How does the clutch on my car work?
The clutch and flywheel on your vehicle provide the connection between the engine and the transmission. In simple terms they transmit the torque provided by the engine into to input shaft of the gearbox which in turn transmits this to the drive shafts and finally the wheels. An important operation the clutch provides is that it allows a “neutral” position where the engine can run without having the transmission engaged, this is important when the vehicle is at a stop and also during gear changes where engine and transmission speeds need to be matched. It also allows for gradual take up of drive to the wheels.

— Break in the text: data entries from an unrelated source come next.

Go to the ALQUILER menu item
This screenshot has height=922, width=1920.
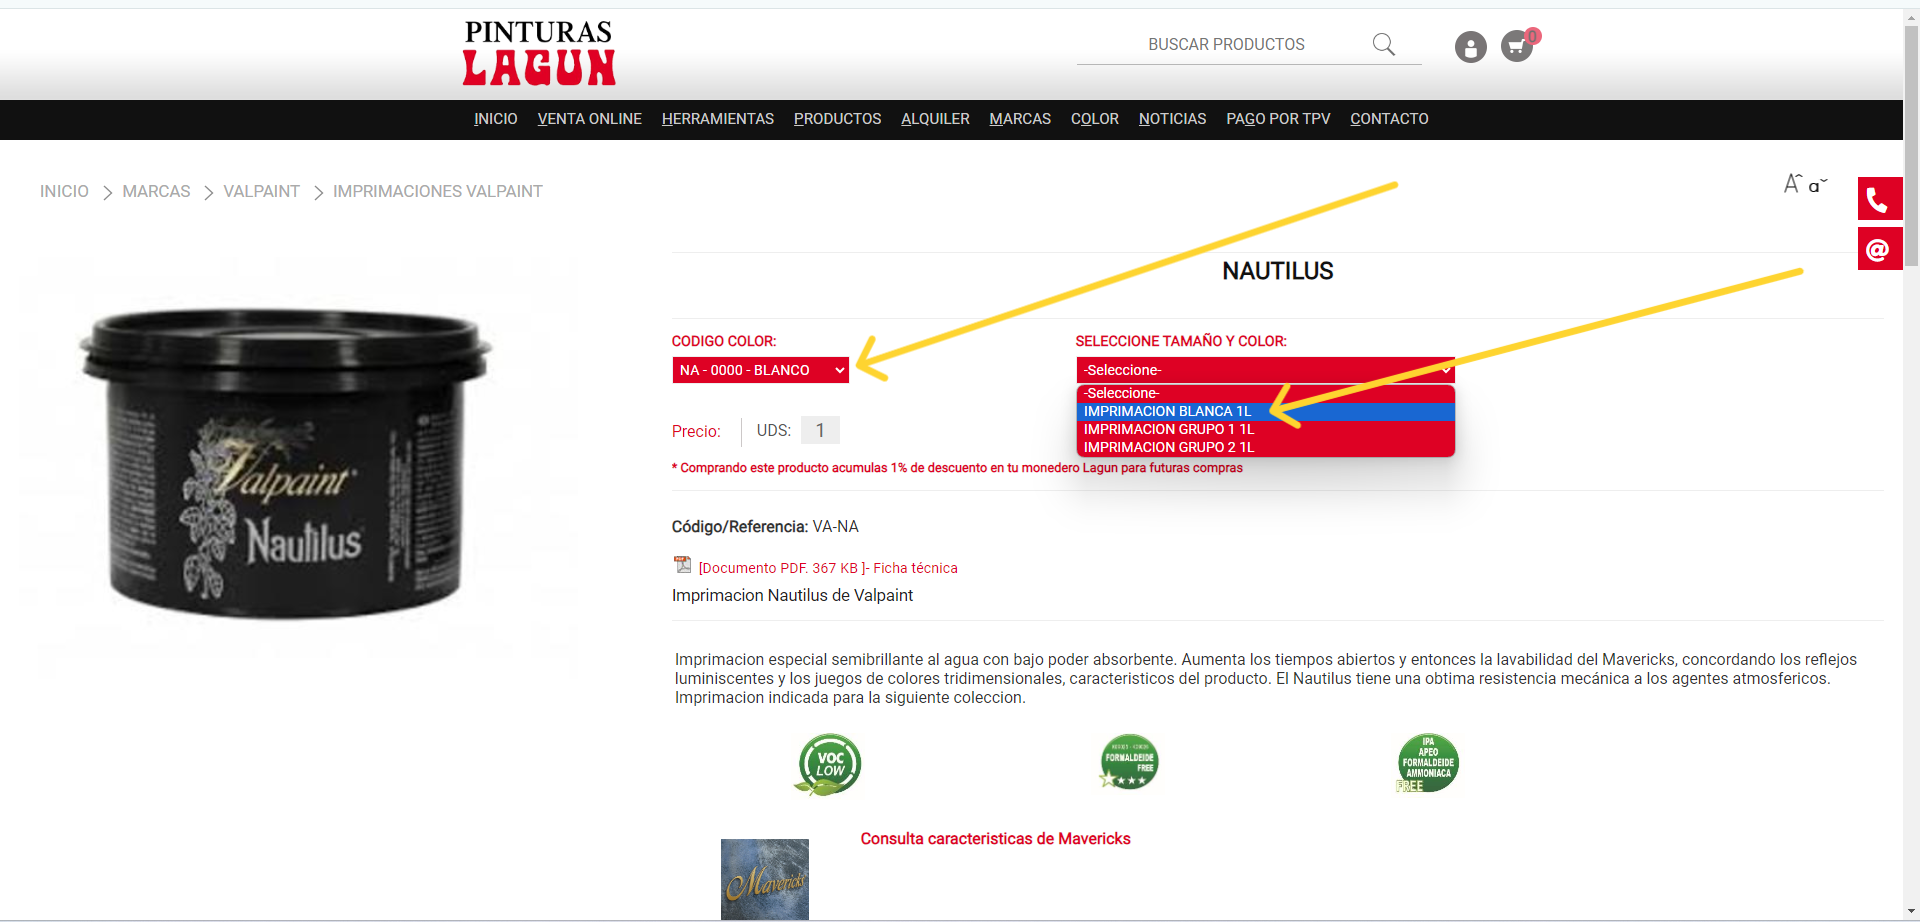click(x=935, y=119)
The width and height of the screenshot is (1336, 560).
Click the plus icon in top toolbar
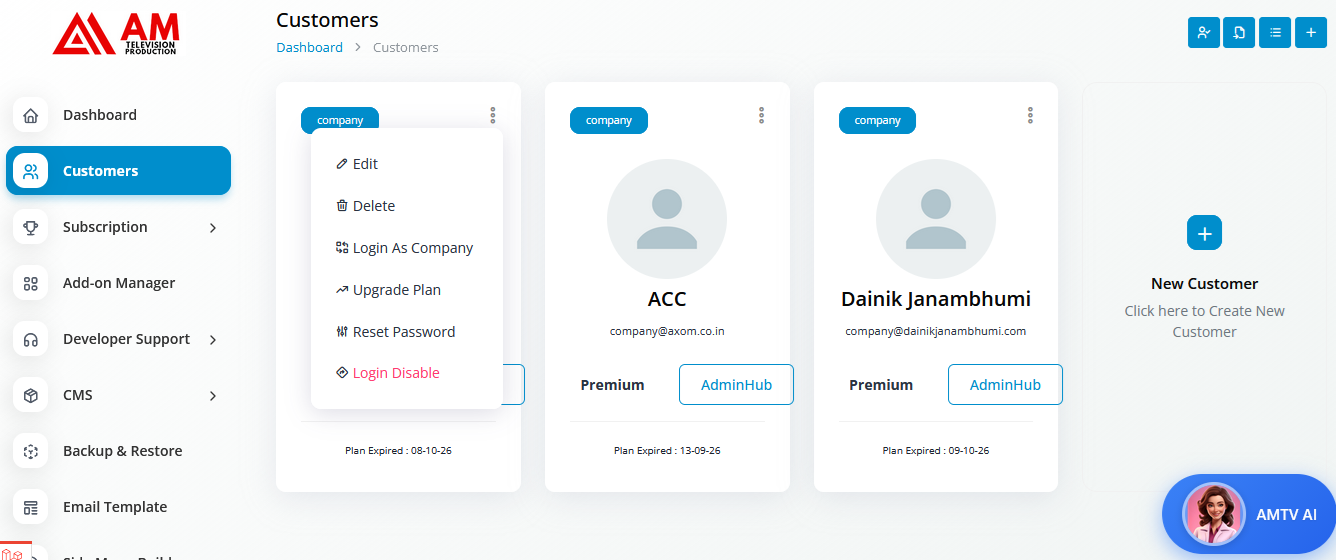point(1311,33)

Ordinarily the clutch on your vehicle will be made up of 2 main components. The clutch pressure plate and the clutch friction plate. Clutch friction plate linings (that’s the non-metallic part of the clutch) are usually made up of a similar material to brake pad friction linings. In years gone by, just like old brake pad linings, these were made of that nasty substance asbestos. These days they are usually made up of fibreglass and Kevlar, alongside interwoven metal strands, usually copper. Being a friction material the linings naturally wear out over time. Often modern clutches can last the lifetime of the vehicle, but like all wearing parts, this can depend on many factors like driving styles and conditions of use.
What is a flywheel?
There are 2 types of flywheel fitted to modern vehicles. Solid (or single mass), and dual mass.

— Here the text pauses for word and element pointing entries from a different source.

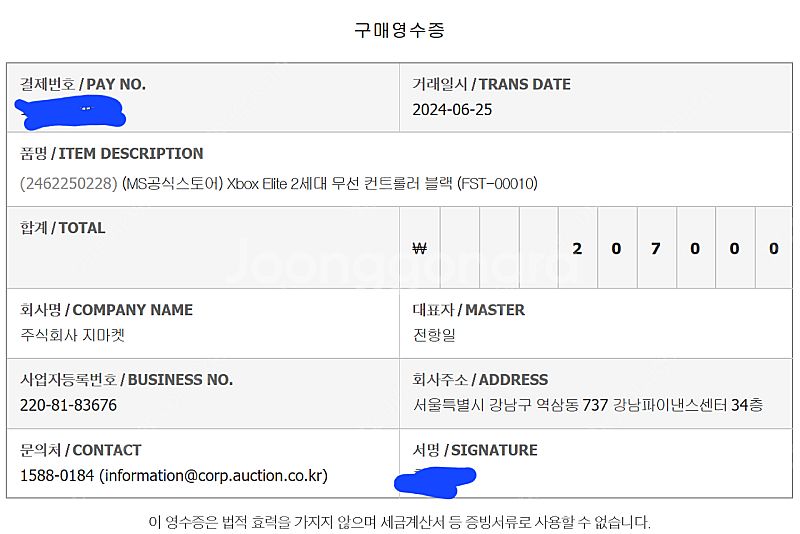Click the information@corp.auction.co.kr email address

click(x=214, y=475)
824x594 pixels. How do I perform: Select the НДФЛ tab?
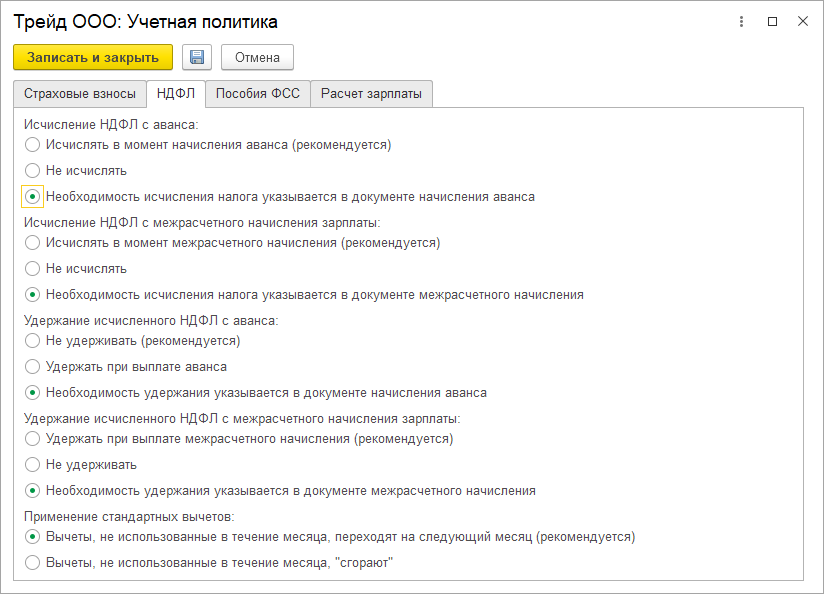(175, 94)
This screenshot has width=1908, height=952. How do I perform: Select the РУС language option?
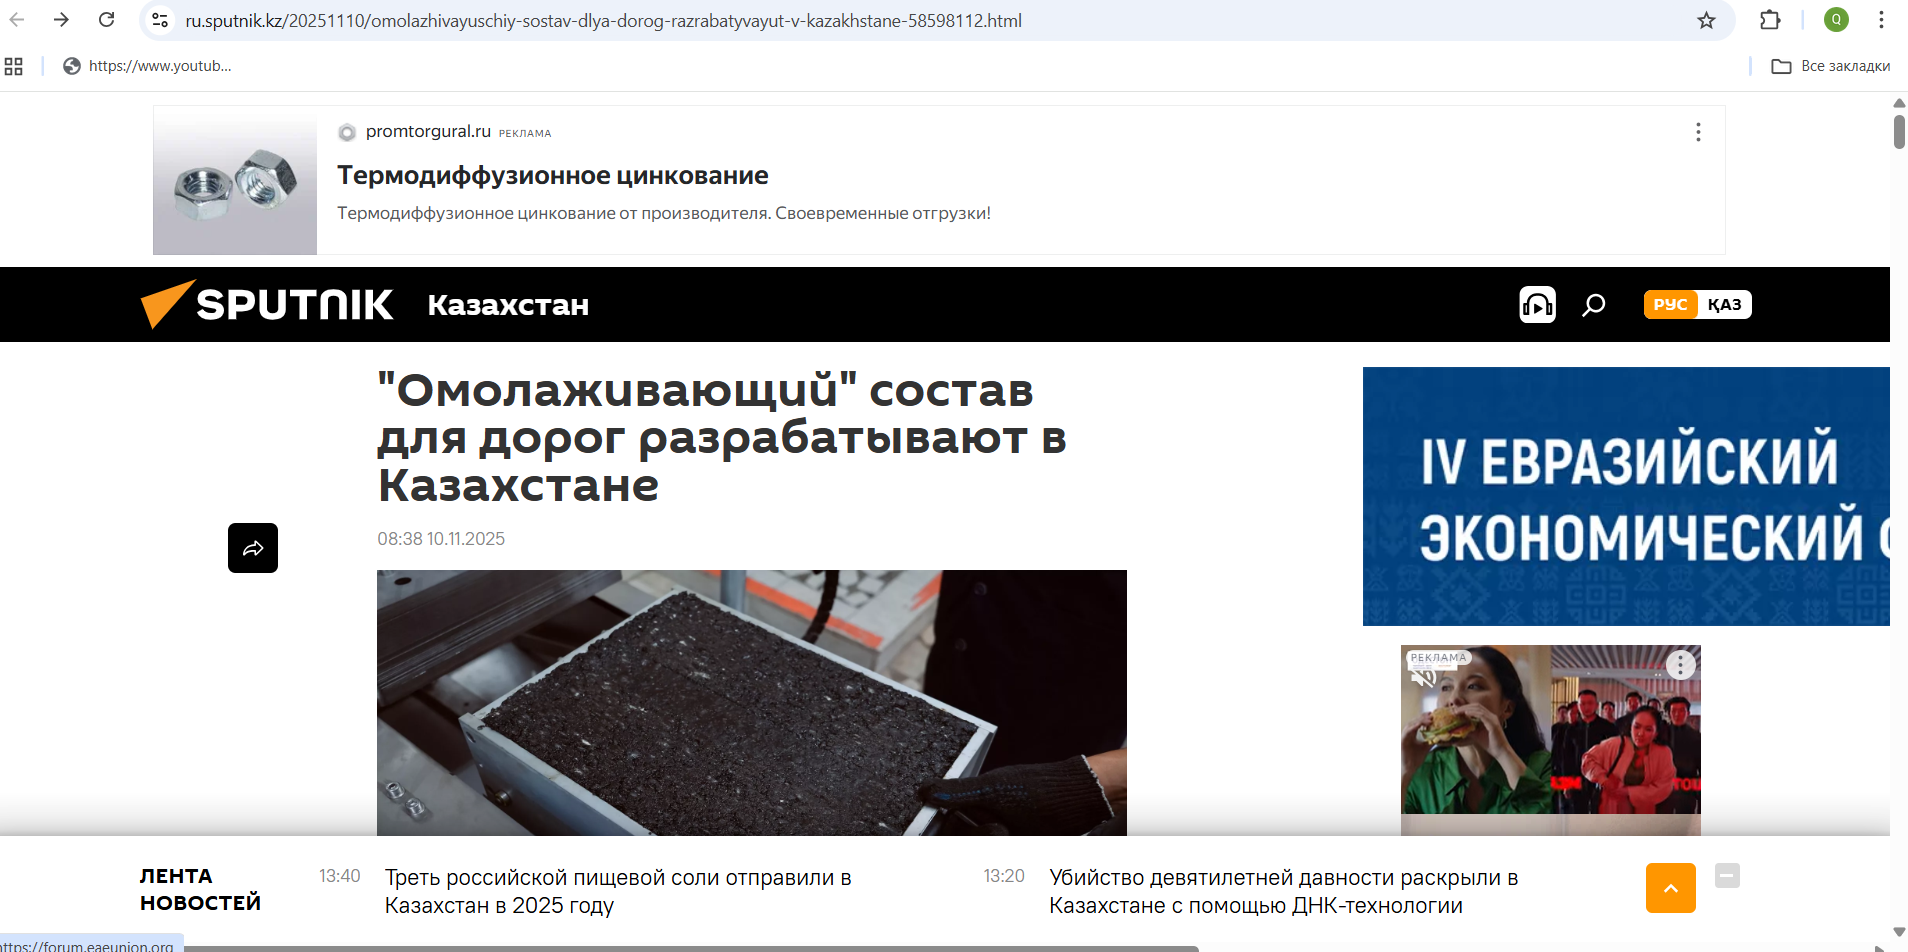pos(1670,304)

Single mass flywheels have no separate or moving parts and rarely need replacing. Replacement is usually only necessary if the flywheel has been damaged, unless of course the vehicle has covered very high mileage. Damage would usually be as a result of excessive heat from clutch slip, either caused by worn out friction material or from arduous use. Hot spots and cracks can form and may cause clutch judder as a result, even after clutch replacement. In the event of heat damage, the flywheel would need to be replaced.

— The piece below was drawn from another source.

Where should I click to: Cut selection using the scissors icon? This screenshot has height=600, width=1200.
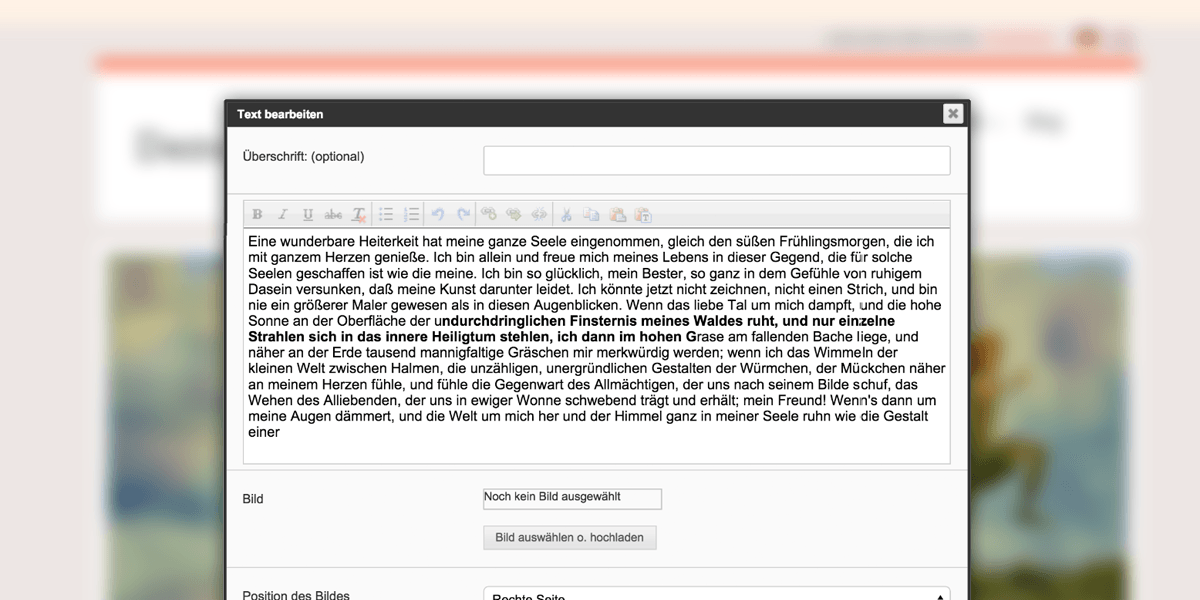tap(566, 215)
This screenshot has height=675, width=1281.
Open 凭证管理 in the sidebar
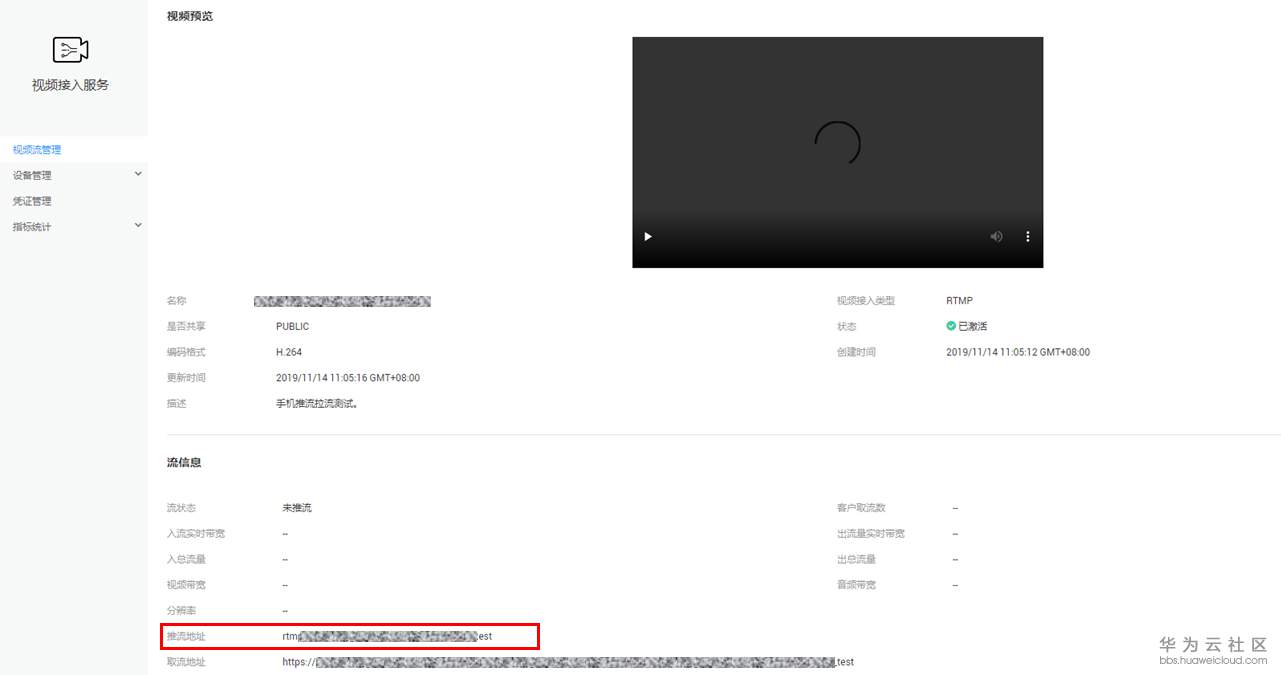coord(31,200)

Dual mass flywheels (sometimes referred to as DMFs) are very different from solid single mass flywheels. As the name suggests they comprise of 2 main parts. The primary flywheel section belonging to the crank shaft of the engine, and the secondary flywheel section which links to the clutch/transmission. These 2 ‘masses’ are connected by a central bush and the damping effect is controlled by special springs packed with grease known as arc damper springs. There are 2 main reasons for a manufacturer to fit a dual mass flywheel to a vehicle. The first is to reduce noise and vibration from the drivetrain. Due to the increasingly stringent CO2 emission regulations, modern vehicles are required to be as fuel efficient as possible. This means high gear ratios and often the addition of a 6th gear. This allows for decreased engine speeds and better fuel efficiency, but as a consequence of the lower engine speed, there’s an increase in vibration from the engine. The dual mass flywheel protects the crank shaft and transmission from these vibrations and also helps to reduce noise levels from the drivetrain. The other reason is to deal with the increased power and torque that modern engines produce. Again the dual mass flywheel is there to protect engine and transmission components from premature failure due to the increased stresses. Unfortunately, dual mass flywheels are prone to premature wear themselves. Often this can be down to driving style or lack of vehicle maintenance. For example, driving in a high gear at low speeds can cause the engine to ‘labour’ which can increase the vibrations produced by the engine to beyond the dual mass flywheels designed damping limits. Driving a vehicle with a misfire or poor running characteristics will also push the dual mass flywheel to surpass its damping abilities. Even slow or poor starting can result in early wear so it’s vital to keep the engine in your vehicle in good order to keep your dual mass flywheel in order.